Goal of the exercise: An exact copy of every line from the one holding "Given: Open the" to the end of the entries below is required; leave the pictures out.

Stored data:

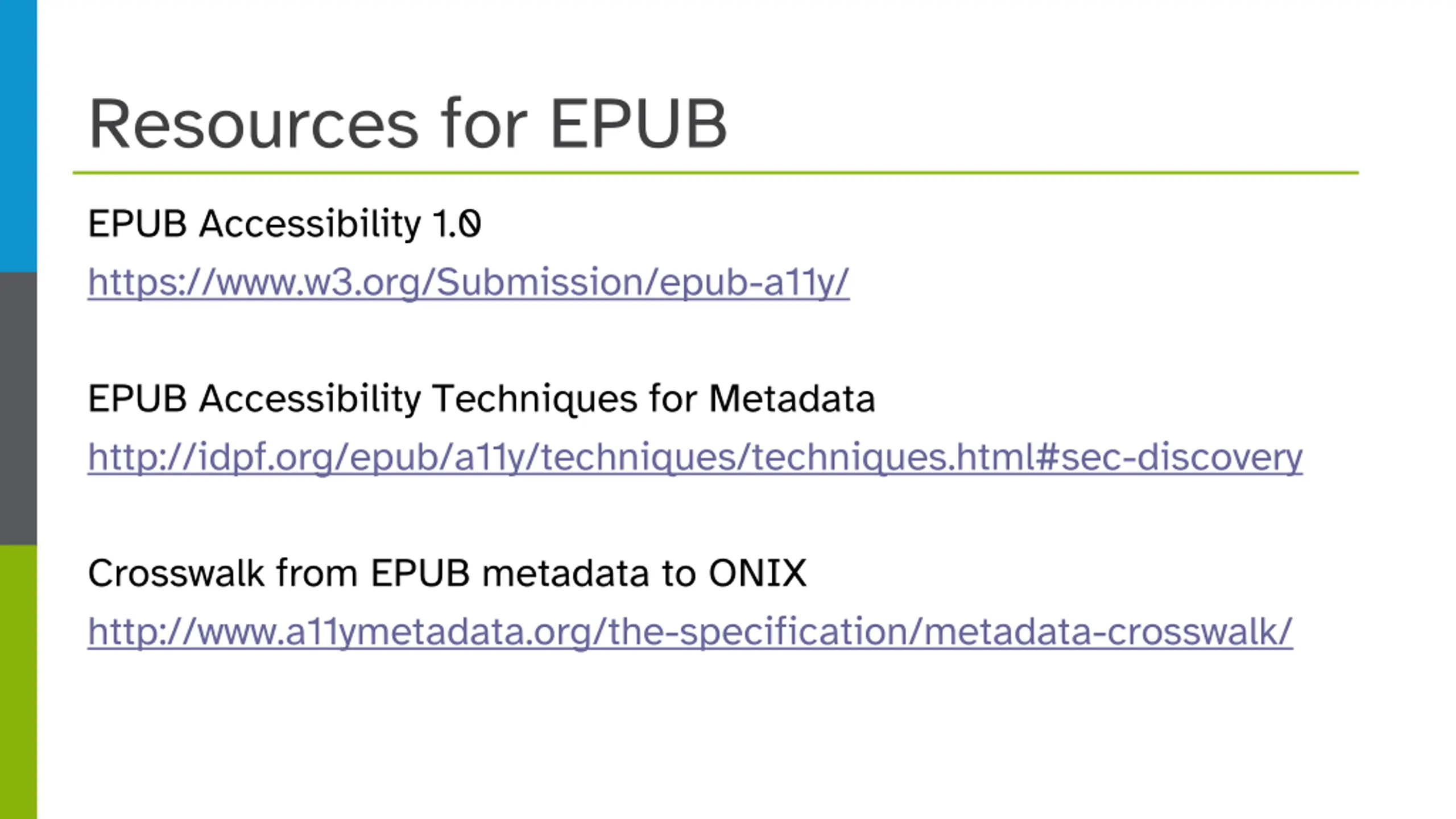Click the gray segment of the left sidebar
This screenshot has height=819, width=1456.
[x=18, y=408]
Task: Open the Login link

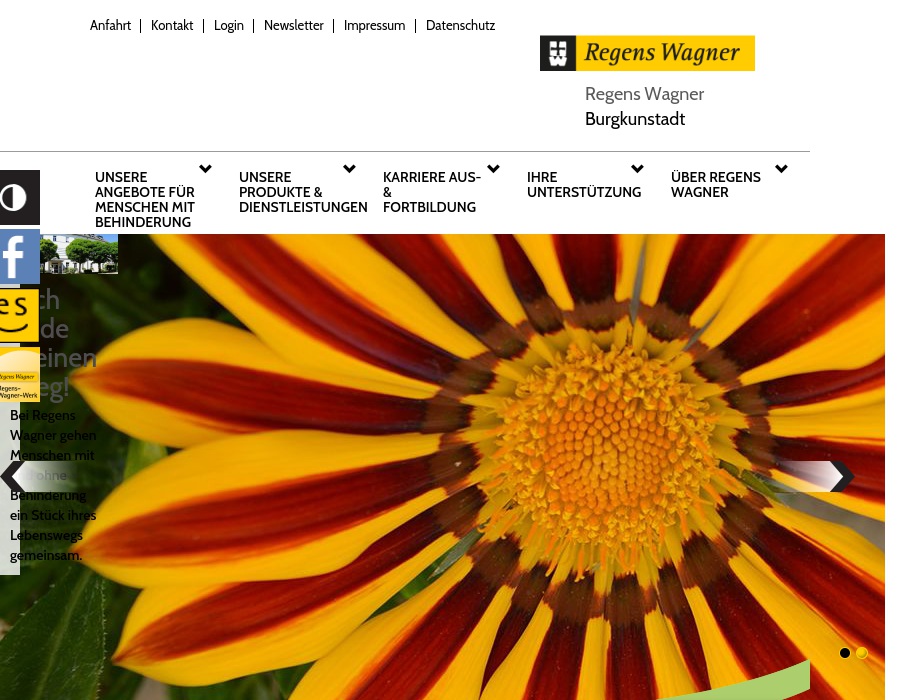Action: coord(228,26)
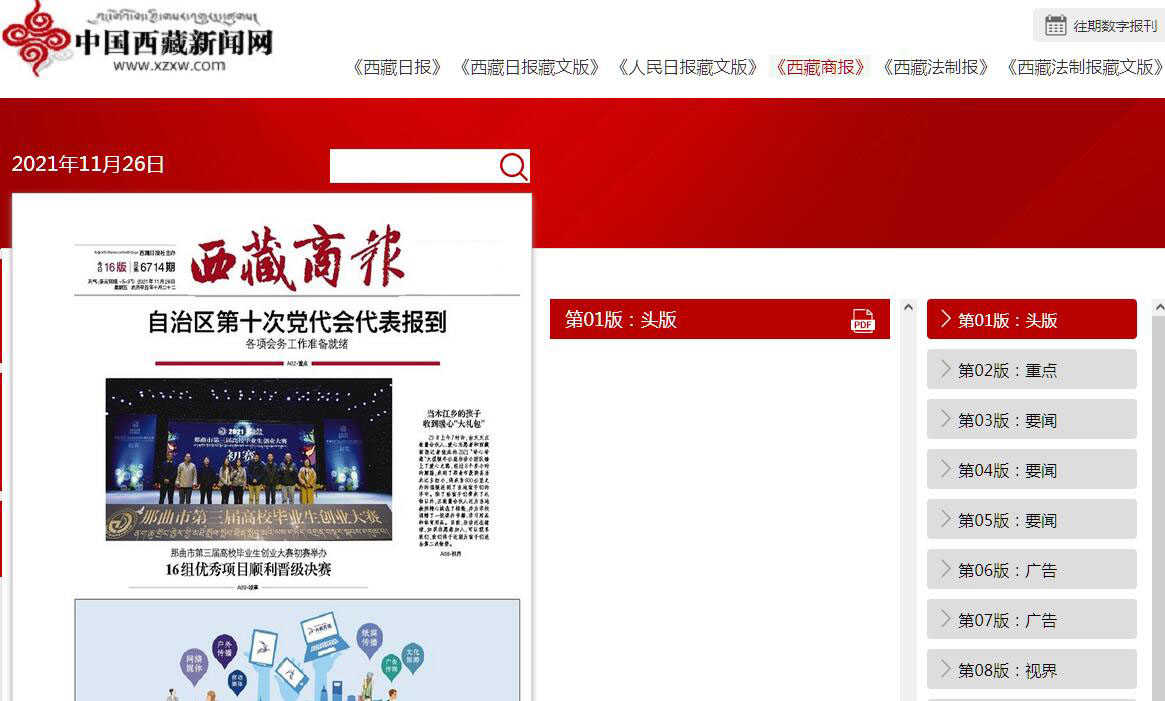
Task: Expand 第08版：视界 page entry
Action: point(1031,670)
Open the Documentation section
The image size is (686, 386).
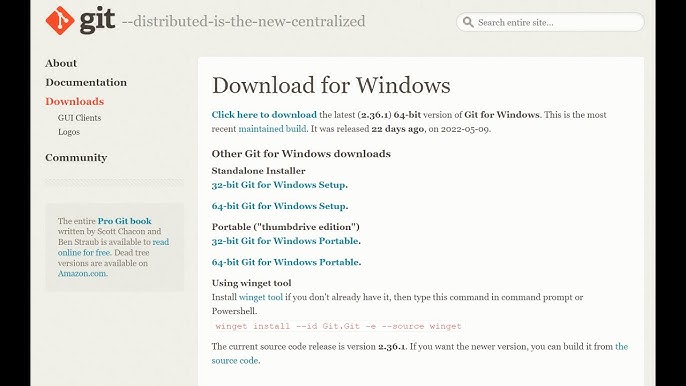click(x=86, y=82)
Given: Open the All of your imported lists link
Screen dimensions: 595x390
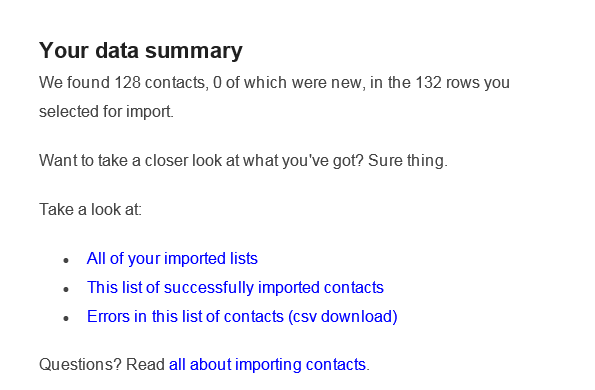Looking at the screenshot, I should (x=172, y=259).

Answer to this problem:
Given: Open the All of your imported lists link
Screen dimensions: 595x390
Looking at the screenshot, I should (x=172, y=259).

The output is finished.